→ **Exercise requirements**
Every line in the data below that holds "badge" should be found and copied.
────────
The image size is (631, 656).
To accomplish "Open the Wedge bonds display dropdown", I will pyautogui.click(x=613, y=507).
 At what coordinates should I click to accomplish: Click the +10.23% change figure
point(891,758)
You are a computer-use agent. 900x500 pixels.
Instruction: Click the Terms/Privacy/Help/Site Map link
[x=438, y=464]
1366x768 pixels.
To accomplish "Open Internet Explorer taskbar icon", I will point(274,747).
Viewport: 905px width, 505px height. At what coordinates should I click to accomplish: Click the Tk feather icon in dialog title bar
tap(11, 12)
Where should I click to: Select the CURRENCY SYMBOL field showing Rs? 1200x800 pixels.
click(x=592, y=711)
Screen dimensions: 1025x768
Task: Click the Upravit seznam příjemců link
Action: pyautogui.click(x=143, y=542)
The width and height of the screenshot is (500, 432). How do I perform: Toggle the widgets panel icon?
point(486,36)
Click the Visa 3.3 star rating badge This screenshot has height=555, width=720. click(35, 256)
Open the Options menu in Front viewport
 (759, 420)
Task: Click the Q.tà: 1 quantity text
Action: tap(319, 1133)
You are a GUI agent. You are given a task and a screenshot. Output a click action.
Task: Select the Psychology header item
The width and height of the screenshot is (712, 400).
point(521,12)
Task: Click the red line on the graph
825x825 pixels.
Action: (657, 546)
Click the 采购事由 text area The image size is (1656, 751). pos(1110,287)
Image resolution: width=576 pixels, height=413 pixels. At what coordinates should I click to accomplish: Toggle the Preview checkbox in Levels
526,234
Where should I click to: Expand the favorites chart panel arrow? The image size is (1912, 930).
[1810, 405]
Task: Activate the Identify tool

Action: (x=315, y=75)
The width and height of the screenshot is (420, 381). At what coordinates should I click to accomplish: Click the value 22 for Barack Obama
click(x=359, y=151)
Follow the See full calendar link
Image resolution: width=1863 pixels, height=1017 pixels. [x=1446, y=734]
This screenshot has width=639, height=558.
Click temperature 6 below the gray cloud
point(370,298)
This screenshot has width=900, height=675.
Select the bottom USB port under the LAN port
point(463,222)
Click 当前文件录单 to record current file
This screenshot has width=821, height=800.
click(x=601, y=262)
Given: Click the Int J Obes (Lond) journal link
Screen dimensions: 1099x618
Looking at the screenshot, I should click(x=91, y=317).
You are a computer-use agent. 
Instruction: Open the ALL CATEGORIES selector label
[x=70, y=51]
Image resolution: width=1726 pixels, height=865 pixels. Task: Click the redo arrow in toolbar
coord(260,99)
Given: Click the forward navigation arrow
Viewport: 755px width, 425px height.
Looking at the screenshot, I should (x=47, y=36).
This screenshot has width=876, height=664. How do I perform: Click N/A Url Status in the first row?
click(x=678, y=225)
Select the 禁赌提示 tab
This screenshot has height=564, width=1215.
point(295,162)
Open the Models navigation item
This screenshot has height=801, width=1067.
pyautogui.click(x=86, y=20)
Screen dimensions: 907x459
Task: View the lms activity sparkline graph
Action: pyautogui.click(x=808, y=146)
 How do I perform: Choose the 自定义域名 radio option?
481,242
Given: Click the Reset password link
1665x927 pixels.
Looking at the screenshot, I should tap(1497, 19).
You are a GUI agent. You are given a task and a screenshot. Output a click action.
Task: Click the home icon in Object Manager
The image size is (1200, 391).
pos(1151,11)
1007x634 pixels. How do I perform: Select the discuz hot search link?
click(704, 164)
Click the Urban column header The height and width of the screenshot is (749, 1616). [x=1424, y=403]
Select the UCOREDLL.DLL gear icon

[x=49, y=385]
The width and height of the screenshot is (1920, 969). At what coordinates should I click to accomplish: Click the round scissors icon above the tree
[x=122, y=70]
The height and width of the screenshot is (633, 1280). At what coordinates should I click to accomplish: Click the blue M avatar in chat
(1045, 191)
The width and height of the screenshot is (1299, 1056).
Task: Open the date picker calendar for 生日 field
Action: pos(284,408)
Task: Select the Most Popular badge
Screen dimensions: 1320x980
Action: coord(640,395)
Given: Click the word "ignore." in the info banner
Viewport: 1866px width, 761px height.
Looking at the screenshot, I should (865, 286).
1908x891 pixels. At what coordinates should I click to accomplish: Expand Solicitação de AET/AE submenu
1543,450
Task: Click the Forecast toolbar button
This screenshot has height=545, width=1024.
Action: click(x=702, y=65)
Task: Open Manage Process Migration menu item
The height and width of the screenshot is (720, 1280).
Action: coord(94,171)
────────
→ **Output of the exercise**
Click the Visa 3.3 star rating badge This screenshot has height=555, width=720. click(35, 256)
Task: Select the Most Popular badge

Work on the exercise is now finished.